Set down the full data below exactly as given, please.

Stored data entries
****************

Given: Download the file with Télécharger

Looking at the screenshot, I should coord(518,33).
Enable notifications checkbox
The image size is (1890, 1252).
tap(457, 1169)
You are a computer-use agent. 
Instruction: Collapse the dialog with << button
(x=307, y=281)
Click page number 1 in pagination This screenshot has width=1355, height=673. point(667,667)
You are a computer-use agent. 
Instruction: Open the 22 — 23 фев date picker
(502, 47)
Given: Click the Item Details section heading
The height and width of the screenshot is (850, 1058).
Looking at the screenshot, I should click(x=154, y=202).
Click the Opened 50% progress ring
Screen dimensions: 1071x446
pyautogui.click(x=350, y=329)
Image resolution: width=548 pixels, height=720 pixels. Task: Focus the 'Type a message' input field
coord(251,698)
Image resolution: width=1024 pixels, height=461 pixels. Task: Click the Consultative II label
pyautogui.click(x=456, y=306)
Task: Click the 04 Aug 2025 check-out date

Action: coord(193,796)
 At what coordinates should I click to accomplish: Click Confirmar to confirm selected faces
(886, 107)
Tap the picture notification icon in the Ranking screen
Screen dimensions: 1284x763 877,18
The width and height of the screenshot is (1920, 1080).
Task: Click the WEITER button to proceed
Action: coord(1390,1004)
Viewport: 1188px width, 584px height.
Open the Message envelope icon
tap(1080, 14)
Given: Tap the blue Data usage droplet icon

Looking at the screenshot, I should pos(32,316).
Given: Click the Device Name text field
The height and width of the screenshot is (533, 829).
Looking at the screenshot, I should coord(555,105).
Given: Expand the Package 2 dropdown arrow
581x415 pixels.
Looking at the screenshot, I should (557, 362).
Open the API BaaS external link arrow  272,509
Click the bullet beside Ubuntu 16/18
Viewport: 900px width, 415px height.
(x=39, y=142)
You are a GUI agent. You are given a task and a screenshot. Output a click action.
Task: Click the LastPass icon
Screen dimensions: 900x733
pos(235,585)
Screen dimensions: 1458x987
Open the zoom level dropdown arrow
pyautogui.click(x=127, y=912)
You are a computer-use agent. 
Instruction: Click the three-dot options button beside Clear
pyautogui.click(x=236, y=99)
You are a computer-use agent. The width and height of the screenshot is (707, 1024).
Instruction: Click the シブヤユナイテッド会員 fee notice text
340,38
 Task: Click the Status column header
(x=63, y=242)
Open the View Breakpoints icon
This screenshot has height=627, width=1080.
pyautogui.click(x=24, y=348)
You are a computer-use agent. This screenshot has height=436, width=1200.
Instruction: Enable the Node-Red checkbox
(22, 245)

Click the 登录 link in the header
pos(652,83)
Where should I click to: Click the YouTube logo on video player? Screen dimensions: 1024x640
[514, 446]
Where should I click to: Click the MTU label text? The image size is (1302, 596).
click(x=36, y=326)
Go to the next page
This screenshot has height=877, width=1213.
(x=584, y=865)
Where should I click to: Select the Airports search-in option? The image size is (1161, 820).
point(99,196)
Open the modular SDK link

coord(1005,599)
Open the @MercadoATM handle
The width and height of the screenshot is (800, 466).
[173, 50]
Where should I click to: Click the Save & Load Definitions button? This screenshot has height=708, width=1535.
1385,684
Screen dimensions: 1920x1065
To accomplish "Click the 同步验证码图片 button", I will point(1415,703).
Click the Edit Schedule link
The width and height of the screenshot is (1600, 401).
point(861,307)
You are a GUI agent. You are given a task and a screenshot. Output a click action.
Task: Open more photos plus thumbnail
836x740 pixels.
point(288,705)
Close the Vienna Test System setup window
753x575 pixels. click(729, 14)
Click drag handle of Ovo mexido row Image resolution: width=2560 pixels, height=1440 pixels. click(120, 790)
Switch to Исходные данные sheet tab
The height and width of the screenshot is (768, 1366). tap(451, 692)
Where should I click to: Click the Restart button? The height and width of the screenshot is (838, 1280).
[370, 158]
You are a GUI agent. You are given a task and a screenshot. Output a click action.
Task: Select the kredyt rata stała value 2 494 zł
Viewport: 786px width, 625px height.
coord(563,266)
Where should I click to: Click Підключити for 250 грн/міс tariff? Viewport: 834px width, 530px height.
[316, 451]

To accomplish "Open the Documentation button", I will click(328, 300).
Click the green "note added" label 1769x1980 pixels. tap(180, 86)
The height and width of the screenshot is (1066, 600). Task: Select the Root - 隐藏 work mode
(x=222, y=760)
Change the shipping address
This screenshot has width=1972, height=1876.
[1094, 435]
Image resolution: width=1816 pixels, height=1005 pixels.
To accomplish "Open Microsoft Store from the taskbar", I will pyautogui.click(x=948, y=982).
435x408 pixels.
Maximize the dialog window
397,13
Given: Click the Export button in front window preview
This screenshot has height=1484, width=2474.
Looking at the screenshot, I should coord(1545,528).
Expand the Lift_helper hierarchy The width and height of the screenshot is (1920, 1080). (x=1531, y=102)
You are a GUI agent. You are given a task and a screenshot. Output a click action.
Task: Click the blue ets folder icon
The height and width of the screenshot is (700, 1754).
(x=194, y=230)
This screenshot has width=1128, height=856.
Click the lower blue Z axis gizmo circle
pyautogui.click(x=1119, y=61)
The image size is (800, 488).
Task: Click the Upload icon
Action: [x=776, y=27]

****************

▶ **RESULT FOR THIS EXERCISE**
Given: Download the file with Télécharger

Looking at the screenshot, I should coord(518,33).
Enable notifications checkbox
The image size is (1890, 1252).
tap(457, 1169)
You are a computer-use agent. 
Instruction: Collapse the dialog with << button
(x=307, y=281)
Click page number 1 in pagination This screenshot has width=1355, height=673. point(667,667)
You are a computer-use agent. 
Instruction: Open the 22 — 23 фев date picker
(502, 47)
Given: Click the Item Details section heading
The height and width of the screenshot is (850, 1058).
Looking at the screenshot, I should click(x=154, y=202).
Click the Opened 50% progress ring
Screen dimensions: 1071x446
pyautogui.click(x=350, y=329)
Image resolution: width=548 pixels, height=720 pixels. Task: Focus the 'Type a message' input field
coord(251,698)
Image resolution: width=1024 pixels, height=461 pixels. Task: Click the Consultative II label
pyautogui.click(x=456, y=306)
Task: Click the 04 Aug 2025 check-out date

Action: coord(193,796)
 At what coordinates should I click to accomplish: Click Confirmar to confirm selected faces
(886, 107)
Tap the picture notification icon in the Ranking screen
Screen dimensions: 1284x763 877,18
The width and height of the screenshot is (1920, 1080).
Task: Click the WEITER button to proceed
Action: coord(1390,1004)
Viewport: 1188px width, 584px height.
Open the Message envelope icon
tap(1080, 14)
Given: Tap the blue Data usage droplet icon

Looking at the screenshot, I should pos(32,316).
Given: Click the Device Name text field
The height and width of the screenshot is (533, 829).
Looking at the screenshot, I should coord(555,105).
Given: Expand the Package 2 dropdown arrow
581x415 pixels.
Looking at the screenshot, I should (557, 362).
Open the API BaaS external link arrow  272,509
Click the bullet beside Ubuntu 16/18
Viewport: 900px width, 415px height.
(x=39, y=142)
You are a GUI agent. You are given a task and a screenshot. Output a click action.
Task: Click the LastPass icon
Screen dimensions: 900x733
pos(235,585)
Screen dimensions: 1458x987
Open the zoom level dropdown arrow
pyautogui.click(x=127, y=912)
You are a computer-use agent. 
Instruction: Click the three-dot options button beside Clear
pyautogui.click(x=236, y=99)
You are a computer-use agent. The width and height of the screenshot is (707, 1024).
Instruction: Click the シブヤユナイテッド会員 fee notice text
340,38
 Task: Click the Status column header
(x=63, y=242)
Open the View Breakpoints icon
This screenshot has height=627, width=1080.
pyautogui.click(x=24, y=348)
You are a computer-use agent. This screenshot has height=436, width=1200.
Instruction: Enable the Node-Red checkbox
(22, 245)

Click the 登录 link in the header
pos(652,83)
Where should I click to: Click the YouTube logo on video player? Screen dimensions: 1024x640
[514, 446]
Where should I click to: Click the MTU label text? The image size is (1302, 596).
click(x=36, y=326)
Go to the next page
This screenshot has height=877, width=1213.
(x=584, y=865)
Where should I click to: Select the Airports search-in option? The image size is (1161, 820).
point(99,196)
Open the modular SDK link

coord(1005,599)
Open the @MercadoATM handle
The width and height of the screenshot is (800, 466).
[173, 50]
Where should I click to: Click the Save & Load Definitions button? This screenshot has height=708, width=1535.
1385,684
Screen dimensions: 1920x1065
To accomplish "Click the 同步验证码图片 button", I will point(1415,703).
Click the Edit Schedule link
The width and height of the screenshot is (1600, 401).
point(861,307)
You are a GUI agent. You are given a task and a screenshot. Output a click action.
Task: Open more photos plus thumbnail
836x740 pixels.
point(288,705)
Close the Vienna Test System setup window
753x575 pixels. click(729, 14)
Click drag handle of Ovo mexido row Image resolution: width=2560 pixels, height=1440 pixels. click(120, 790)
Switch to Исходные данные sheet tab
The height and width of the screenshot is (768, 1366). tap(451, 692)
Where should I click to: Click the Restart button? The height and width of the screenshot is (838, 1280).
[370, 158]
You are a GUI agent. You are given a task and a screenshot. Output a click action.
Task: Select the kredyt rata stała value 2 494 zł
Viewport: 786px width, 625px height.
coord(563,266)
Where should I click to: Click Підключити for 250 грн/міс tariff? Viewport: 834px width, 530px height.
[316, 451]

To accomplish "Open the Documentation button", I will click(328, 300).
Click the green "note added" label 1769x1980 pixels. tap(180, 86)
The height and width of the screenshot is (1066, 600). Task: Select the Root - 隐藏 work mode
(x=222, y=760)
Change the shipping address
This screenshot has width=1972, height=1876.
[1094, 435]
Image resolution: width=1816 pixels, height=1005 pixels.
To accomplish "Open Microsoft Store from the taskbar", I will pyautogui.click(x=948, y=982).
435x408 pixels.
Maximize the dialog window
397,13
Given: Click the Export button in front window preview
This screenshot has height=1484, width=2474.
Looking at the screenshot, I should coord(1545,528).
Expand the Lift_helper hierarchy The width and height of the screenshot is (1920, 1080). (x=1531, y=102)
You are a GUI agent. You are given a task and a screenshot. Output a click action.
Task: Click the blue ets folder icon
The height and width of the screenshot is (700, 1754).
(x=194, y=230)
This screenshot has width=1128, height=856.
Click the lower blue Z axis gizmo circle
pyautogui.click(x=1119, y=61)
The image size is (800, 488).
Task: Click the Upload icon
Action: [x=776, y=27]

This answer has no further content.